Forty People Were Burned to
Death at Silver Lake, Or.


Fully as Many More Hurt.

December 24, 1894


Christmas Eve Festivities Ended in a Horrible Holocaust, the Upsetting of a Lamp Caused the Calamity, Many of those who perished were burned beyond recognition.

Portland, Or., Jan. 2. A letter to the Associated Press from Silver Lake, Or., gives the number of people burned to death in the fatality of Christmas eve as 40. Fully as many more were injured, some fatally. The names of the dead were given in former dispatches.
The fatally injured are: Robert Snelling, Roy Ward, Mrs. Thomas Lobrie, George Paine, Charles Hendricks, Bert Cowdy, Mrs. Charles Hamilton, Annie Anderson, Mrs. Ward and three children of Mrs. Egli.
Those seriously injured are: Four Buick children, Jack Henderson, L. Coshow, Clara Snelling, Mrs C. Marshall, Mrs. R. Homing and Mrs. L. Buick.

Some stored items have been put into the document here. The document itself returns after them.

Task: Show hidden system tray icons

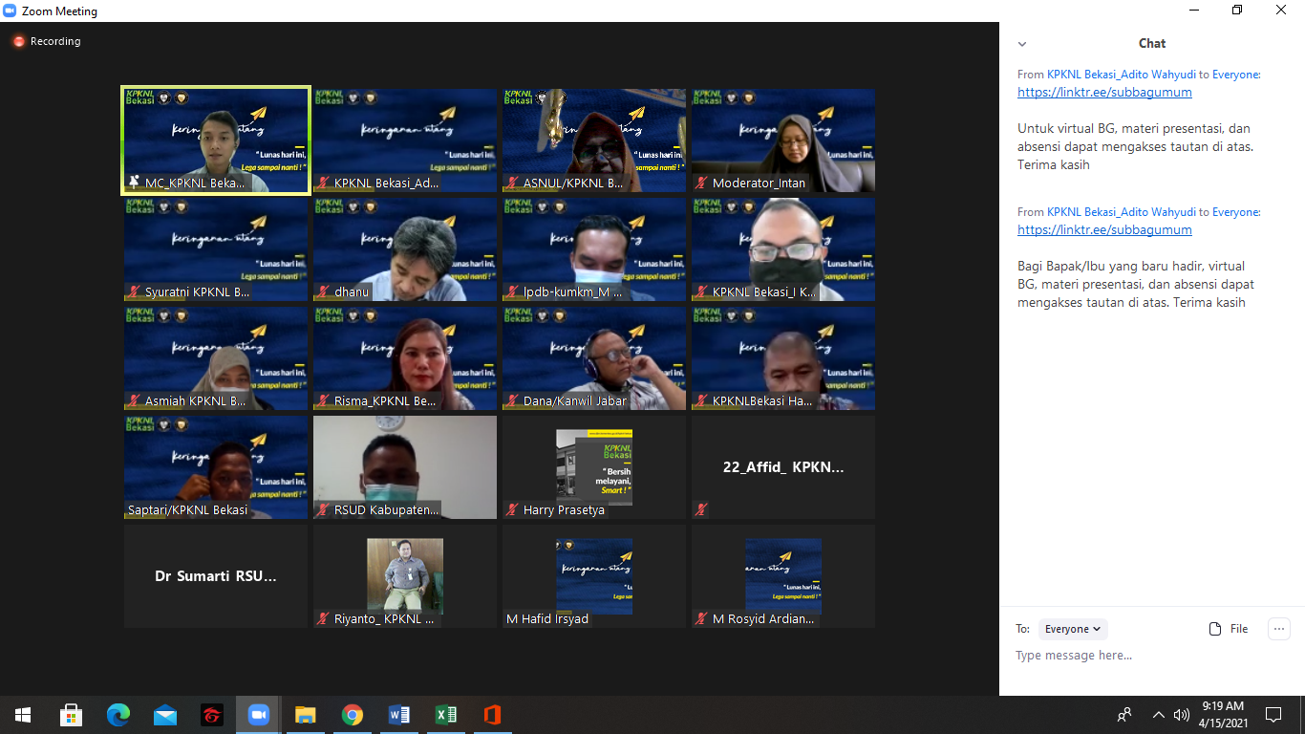Action: [x=1158, y=715]
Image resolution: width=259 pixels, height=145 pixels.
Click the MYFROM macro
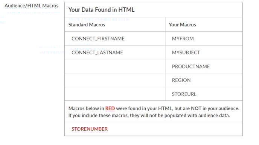tap(183, 39)
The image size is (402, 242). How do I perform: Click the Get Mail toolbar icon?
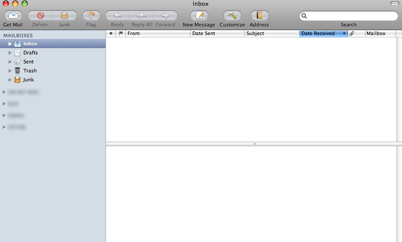pos(13,15)
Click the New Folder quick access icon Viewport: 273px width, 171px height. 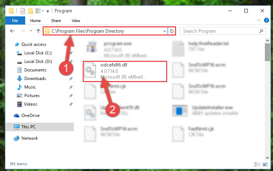[x=31, y=11]
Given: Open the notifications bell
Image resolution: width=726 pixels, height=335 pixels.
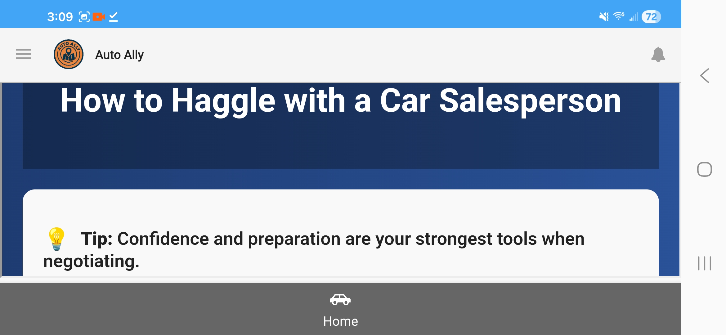Looking at the screenshot, I should click(658, 55).
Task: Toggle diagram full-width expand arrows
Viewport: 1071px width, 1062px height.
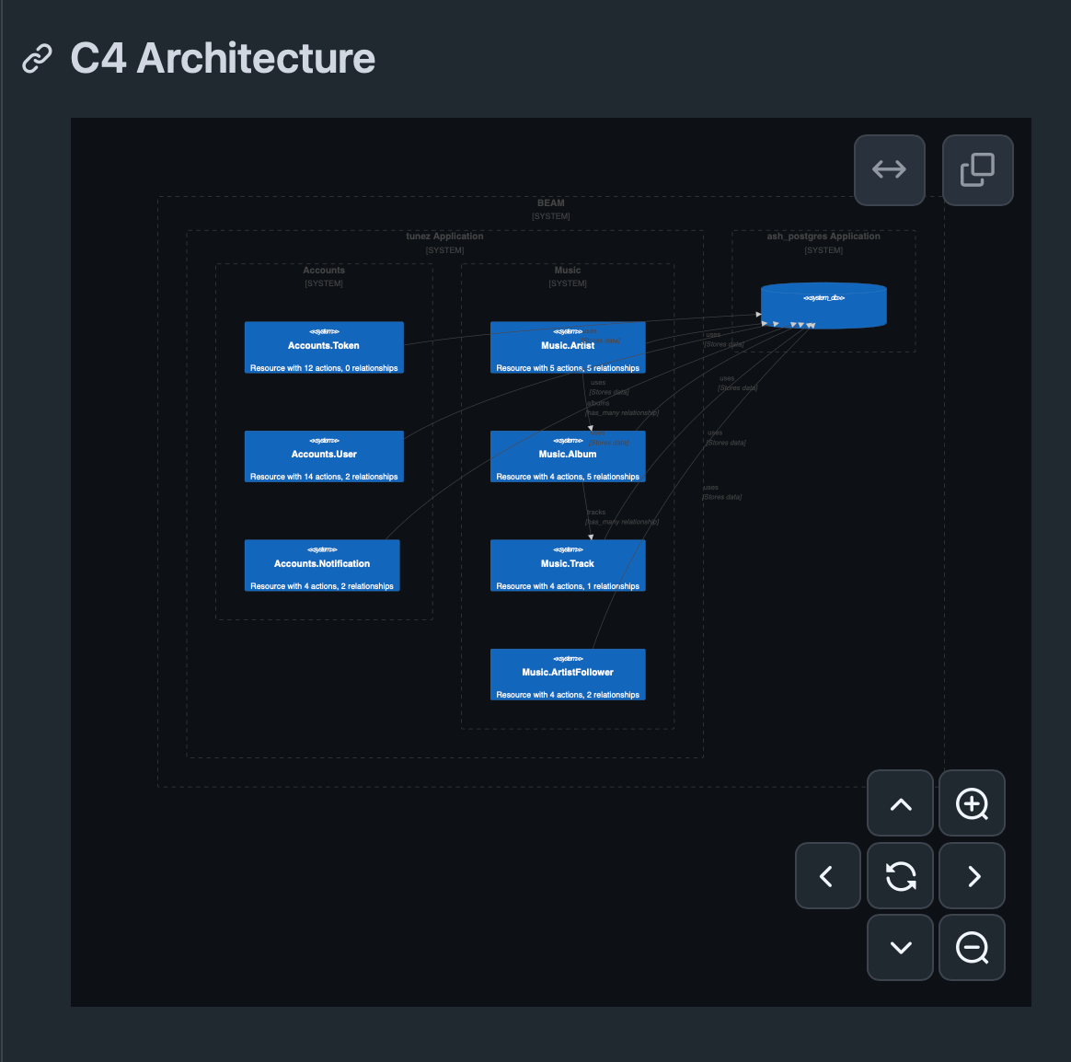Action: coord(889,170)
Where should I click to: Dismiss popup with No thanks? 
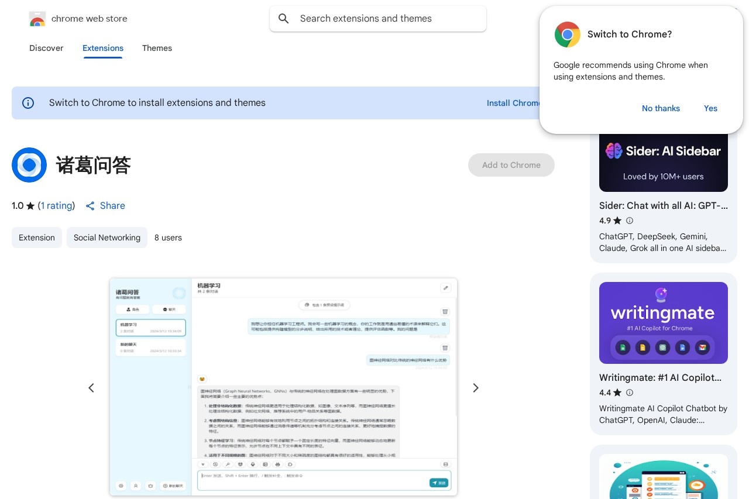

Many of those who perished were burned beyond identification. About 200 persons were in the hall altogether. All had met at Chrisman Brothers to hold Christmas tree exercises. While presents were being distributed George Paine, a young man, started to go to the door, walking on top of the seats. His head struck a large lamp, which began to swing to and fro. He caught hold of it to steady it. The lamp began to flash up. Some one knocked it out of his hand, and it fell on the floor. Oil was spilled on the floor, and the flames started to run along the side and across the rear of the building, where was the only outlet to the hall, cutting off all egress.

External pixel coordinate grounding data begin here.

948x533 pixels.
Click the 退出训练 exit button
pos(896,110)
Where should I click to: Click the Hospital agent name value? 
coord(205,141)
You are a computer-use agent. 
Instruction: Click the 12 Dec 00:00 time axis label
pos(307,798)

Panic followed, and but little thought was given to the screaming women and children. It was a case of survival of the fittest. A number of persons got out at one of the two windows in the hall, but soon the entire building was enveloped in flames, shutting off all hope of escape for those still in the hall. The fearful calamity has prostrated the whole county. Every house in the village is a hospital, and people have come for 100 miles to minister to the injured and inter the dead.

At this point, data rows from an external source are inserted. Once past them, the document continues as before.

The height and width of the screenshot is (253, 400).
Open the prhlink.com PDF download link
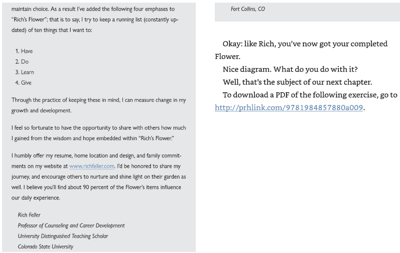point(289,108)
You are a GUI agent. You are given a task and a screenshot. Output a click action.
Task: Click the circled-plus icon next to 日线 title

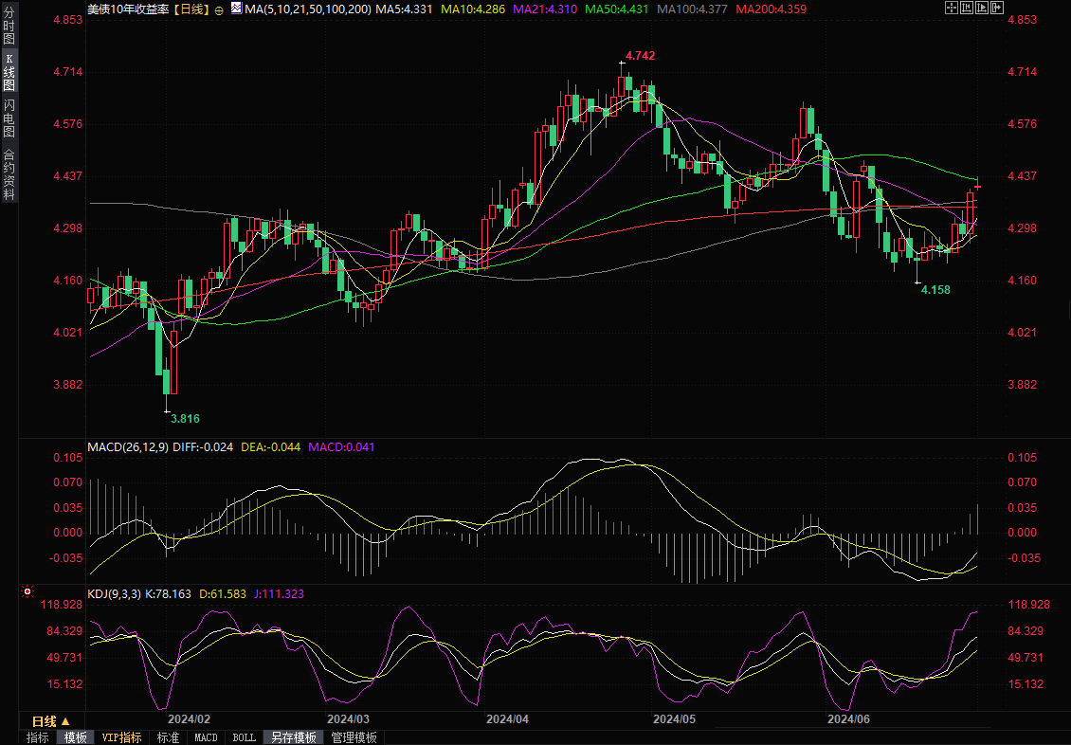[x=219, y=9]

There was nothing left by which to identify the victims, and the bones were gathered up and all buried in one grave.
James Small, a well known stockman of the county had started east with a band of horses and had reached Burns, Parney county when he heard that his son was one of the victims of the fire. He started to return immediately and in 10 hours he covered a distance of 200 miles on horseback. He returned just in time to see the bones of his son laid to rest in the common grave with the other victims.